Item 11. Controls and Procedures.

 

(a)The Registrant’s President/Principal Executive Officer and Treasurer/Principal Financial Officer have reviewed the Registrant's disclosure controls and procedures (as defined in Rule 30a-3(c) under the Investment Company Act of 1940 (the “Act”)) as of a date within 90 days of the filing of this report, as required by Rule 30a-3(b) under the Act and Rules 13a-15(b) or 15d-15(b) under the Securities Exchange Act of 1934. Based on their review, such officers have concluded that the disclosure controls and procedures are effective in ensuring that information required to be disclosed in this report is appropriately recorded, processed, summarized and reported and made known to them by others within the Registrant and by the Registrant’s service provider.

 

(b)There were no changes in the Registrant's internal control over financial reporting (as defined in Rule 30a-3(d) under the Act) that occurred during the second fiscal quarter of the period covered by this report that have materially affected, or are reasonably likely to materially affect, the Registrant's internal control over financial reporting.

 

Item 12. Disclosure of Securities Lending Activities for Closed-End Management Investment Companies

 

Not applicable to open-end investment companies.

 

Item 13. Exhibits.

 

(a)(1) Any code of ethics or amendment thereto, that is the subject of the disclosure required by Item 2, to the extent that the registrant intends to satisfy Item 2 requirements through filing an exhibit.
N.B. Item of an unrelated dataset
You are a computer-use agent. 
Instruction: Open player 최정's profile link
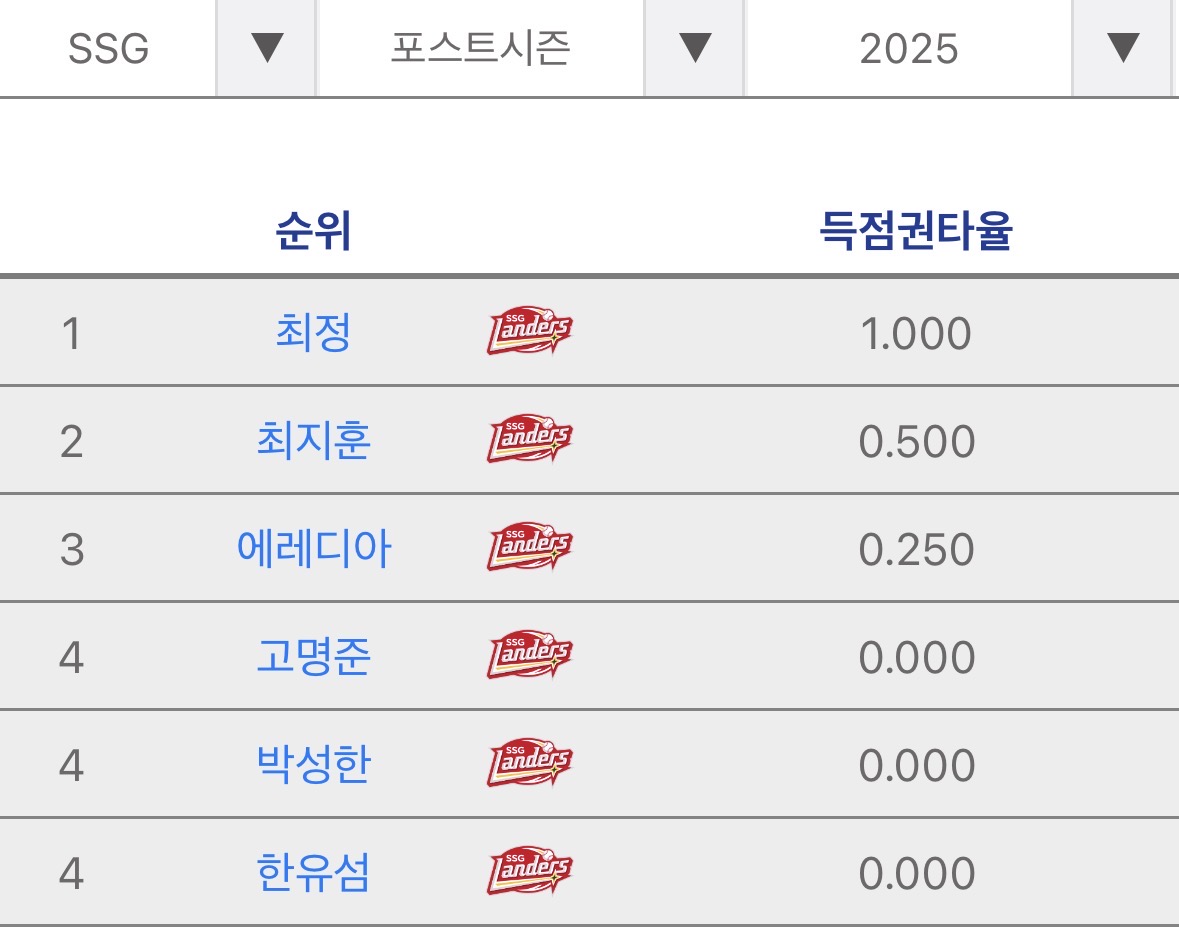click(313, 333)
Filed herewith.

 

(2) A separate certification for each principal executive officer and principal financial officer pursuant to Section 302 of the Sarbanes-Oxley Act of 2002. Filed herewith.

 

(3) Any written solicitation to purchase securities under Rule 23c-1 under the Act sent or given during the period covered by the report by or on behalf of the registrant to 10 or more persons. Not applicable to open-end investment companies.

 

(4) Change in the registrant’s independent public accountant. There was no change in the registrant’s independent public accountant for the period covered by this report.

 

(b)Certifications pursuant to Section 906 of the Sarbanes-Oxley Act of 2002. Furnished herewith.

 

 

 

SIGNATURES

 

Pursuant to the requirements of the Securities Exchange Act of 1934 and the Investment Company Act of 1940, the registrant has duly caused this report to be signed on its behalf by the undersigned, thereunto duly authorized.

 

(Registrant) StrongVest ETF Trust  
     
By (Signature and Title) /s/ D. Kyle Cerminara  
  D. Kyle Cerminara, President (Principal Executive Officer)  
     
Date 3/5/2019  

 

Pursuant to the requirements of the Securities Exchange Act of 1934 and the Investment Company Act of 1940, this report has been signed below by the following persons on behalf of the registrant and in the capacities and on the dates indicated.

 

By (Signature and Title) /s/ D. Kyle Cerminara  
  D. Kyle Cerminara, President (Principal Executive Officer)  
     
Date 3/5/2019  
     
By (Signature and Title) /s/ John F. Puglia  
  John F. Puglia, Treasurer (Principal Financial Officer)  
     
Date 3/5/2019  

 

*Print the name and title of each signing officer under his or her signature.